Canadians’ purchasing power will continue deteriorating significantly, with the national unemployment rate most likely to settle at the double digits by year-end.
The latest forecast by the federal government’s Parliamentary Budget Officer (PBO) warned that Canada’s unemployment levels are now in the red zone, and will peak during the third quarter of the year.
With the rate at 7.2% as of the end of Q1, unemployment will enter into a steep upward slope. PBO’s projections placed Q2 figures at 14.8%, Q3 at 15%, and Q4 at 12.7%. Overall, these numbers are expected to yield an end-of-2020 rate of 12.4%, real estate information portal Better Dwelling reported.
The impact of the coronavirus pandemic has been particularly apparent in Canadians’ household finances. Unprecedented travel restrictions and social distancing policies have led to work stoppages for millions across North America.

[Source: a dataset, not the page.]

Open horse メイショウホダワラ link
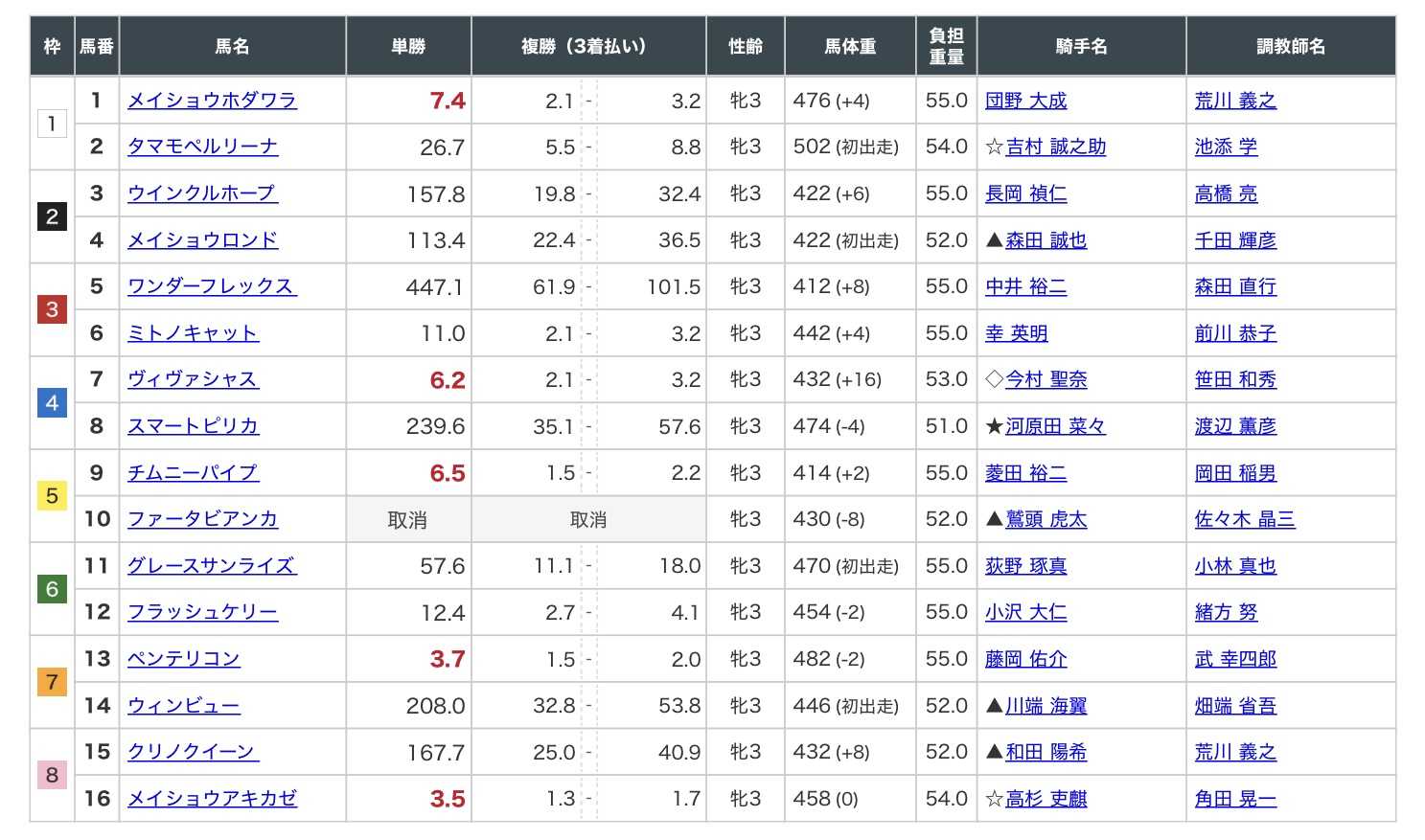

A recent edition of the Bloomberg Nanos Canadian Confidence Index has found that 22.3% of the nation’s employed professionals are afraid that they might lose their jobs. This was the highest share since 2013, and accompanied another record high (36.9%) in the share of Canadians who said that their personal finances have worsened over the past year.
Seventy-nine percent said that they are expecting the economy to be in much worse shape within the next six months. This considerably outstripped the previous record (57%) last seen during the 2008-09 recession.